Steels with a high carbon content are considered to be difficult to weld. High carbon equivalent indicates not only problems when joining such steels but also when using them as substrate in additive manufacturing (AM). In this study, the possibility of manufacturing a high-strength steel structure on a high-carbon steel substrate using plasma wire arc additive manufacturing (PWAAM) is demonstrated. This study deals with the thermal history and its effects on the substrate resulting from a multilayer build-up. In-substrate temperature measurements as well as metallographic and hardness measurement will provide an understanding of the influence of the process on the substrate. Additionally, a local pre-heating concept using penetration depth induction (PDI) is considered. PDI also enables energy rearrangement in which energy is removed from the AM process and introduced directly into the substrate by PDI. These variants of the preheating concept are also being investigated concerning their effects on the substrate and its properties. A comparison of multilayer buildup without and with PDI is intended to show the differences but also the possibilities that can be achieved with the PDI approach. The investigations carried out are intended to create the basis for a quality AM structure on a high-carbon steel substrate as well as optimized properties of the substrate. It is also shown that the transition zone between the substrate and the AM structure is not trivial for such a material combination.
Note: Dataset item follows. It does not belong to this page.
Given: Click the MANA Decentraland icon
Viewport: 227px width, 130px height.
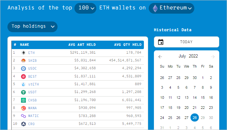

碳含量高的钢被认为难以焊接。高碳当量不仅表明连接此类钢时存在问题，而且在增材制造 (AM) 中使用它们作为基材时也存在问题。在这项研究中，证明了使用等离子丝电弧增材制造（PWAAM）在高碳钢基材上制造高强度钢结构的可能性。这项研究涉及多层结构的热历史及其对基材的影响。基材内温度测量以及金相和硬度测量将有助于了解工艺对基材的影响。此外，还考虑了使用穿透深度感应（PDI）的局部预热概念。 PDI 还可以实现能量重新排列，其中能量从 AM 工艺中移除，并通过 PDI 直接引入基板中。预热概念的这些变体也正在研究它们对基材及其性能的影响。对不使用 PDI 和使用 PDI 的多层构建进行比较的目的是展示差异以及使用 PDI 方法可以实现的可能性。所进行的研究旨在为高碳钢基材上的优质增材制造结构以及基材的优化性能奠定基础。研究还表明，对于这种材料组合来说，基板和增材制造结构之间的过渡区并非微不足道。